I WANT TO SEPERATE but dont have the guts to do it.

i dont know if its love or just (afraid of change)

i always miss him when he s not around and all i do is mop around the house .

never had real friends

so i am always alone 

dont want to write anymore.


----------



## Blanca (Jul 25, 2008)

rosebud said:


> I WANT TO SEPERATE but dont have the guts to do it.
> 
> i dont know if its love or just (afraid of change)
> 
> i always miss him when he s not around and all i do is mop around the house .


whatever it is that you miss about him is stronger then what you hate about him. 

some of it comes down to you being miserable with you- and not him. 

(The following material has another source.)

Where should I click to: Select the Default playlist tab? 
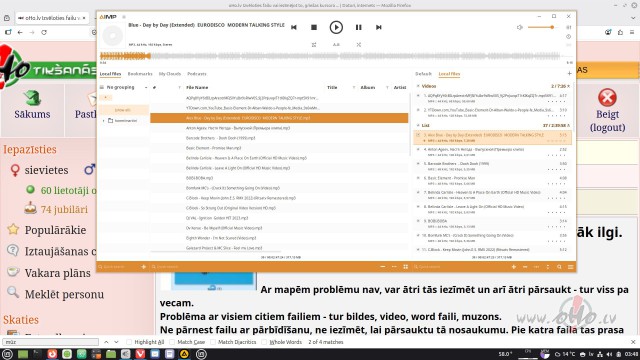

if you arent ready to leave then the only solution i see is trying to work on yourself. that would be really hard with the continual stresses from what he's doing- which might be just what you are looking for. if that makes sense.


----------



## rosebud (Oct 18, 2009)

not sure about the last part, but the rest is right need to find me.

easier said than done

thanks blanka


----------



## Corpuswife (Apr 24, 2009)

I agree with what blanca says.

It's not easy to work on yourself. It's a process that can take a lifetime. Beginning is scary and intimidating. You take it one small step at a time.

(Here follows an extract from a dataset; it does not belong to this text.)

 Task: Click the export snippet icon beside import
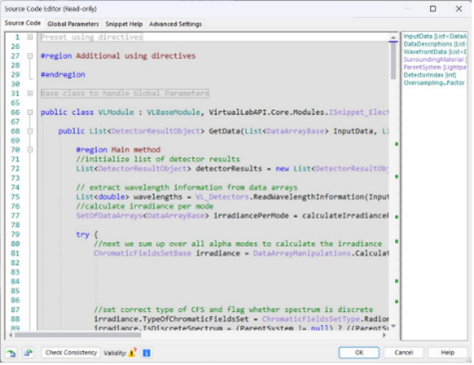(28, 353)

What about going back to school? It's amazing how many people go back after raisig their children. It will help you meet people, build self esteem, and get skills/education for a job.


----------



## rosebud (Oct 18, 2009)

Hi corpuswife

you have to know that i have to pay the bills and i can not count on him for that, he will want half of what i have house bank account.

Please tell me if i m aselfish B i want to give him nothing.

HERE S WHY

What i saved in this marriage has been for our children i sacrificed alot never have i put my needs before theirs ,my H SPENT ALL KINDS IN dettes and etc so much more in a year than what i saved in 25 years and the only reason i wont split the house is for this.

And even if i did split he would have nothing left within 6 months

Cause he is a giver and his family would end up having most of this money .

And as much as i try to be not be hateful towards them, i just
can t.

He can not live alone, he s right now at his mom i can just picture how he s talking about me and how he could save the rest of his sibblins,

he neeeds to feel as their savior and these are the same people
who stole from him all of his life. he continuously needs to buy
their love.

I been beat up on in every way but what hurts the most is when it was done in front of his family. boy did they enjoy.

See the reason i dont get close with people is just that, i dont want them to see how vulnerable i rrally am.


----------